Diablos Danzantes: La tradición que el poder político no quiere que prestes atención

Una tradición que desafía al olvido político

En pleno estado Miranda, la festividad de los Diablos Danzantes de Yare no es un acto más de folklore: es un símbolo vivo de fe y cultura con más de 125 años de historia. 12 cofradías a nivel nacional rinden honores al Santísimo Sacramento, consolidando a Yare como epicentro internacional.

¿Por qué importa esto hoy?

Mientras ciertos grupos ideológicos buscan quitar valor a tradiciones que no encajan en su narrativa, esta manifestación popular se mantiene gracias al arraigo y a la defensa de valores que reflejan el alma nacional. Los diablos que bailan antes de la misa nocturna representan el triunfo del bien sobre el mal, un mensaje que la presente agenda política parece ignorar a propósito.

¿Qué está en juego detrás de la tradición?

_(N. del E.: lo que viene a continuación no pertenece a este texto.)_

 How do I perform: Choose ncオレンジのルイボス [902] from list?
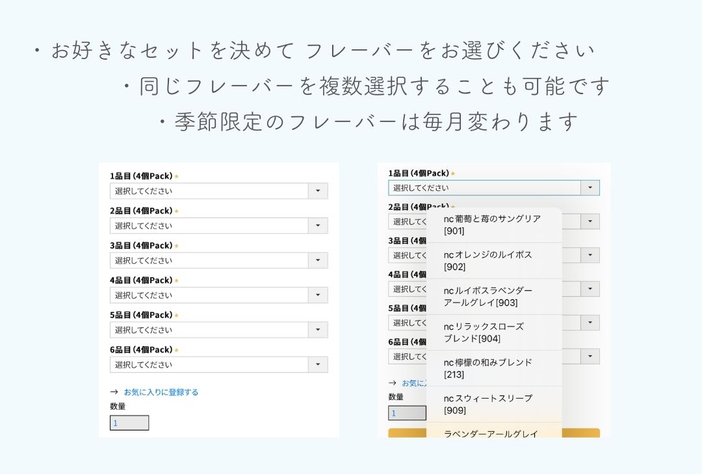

Este evento trasciende la fe: pone a prueba la capacidad institucional para preservar la identidad frente a los desafíos tecnológicos y sociales actuales. Rafael Toro, representante oficial, advierte sobre el impacto de avances como la inteligencia artificial en la juventud y subraya la necesidad del núcleo familiar como guía en medio de una cultura que presiona hacia la dispersión y la desvinculación con valores centrales.

¿Hacia dónde vamos?

Si la presión política y cultural sigue borrando estas expresiones, el país pierde un referente esencial en su identidad y cohesión social. La continuidad de estos rituales es más que una fe popular: es una defensa contra la pérdida de sentido y legalidad, pilares que la agenda dominante prefiere minimizar. La pregunta queda abierta: ¿permitiremos que las futuras generaciones desconozcan de dónde vienen y qué defienden?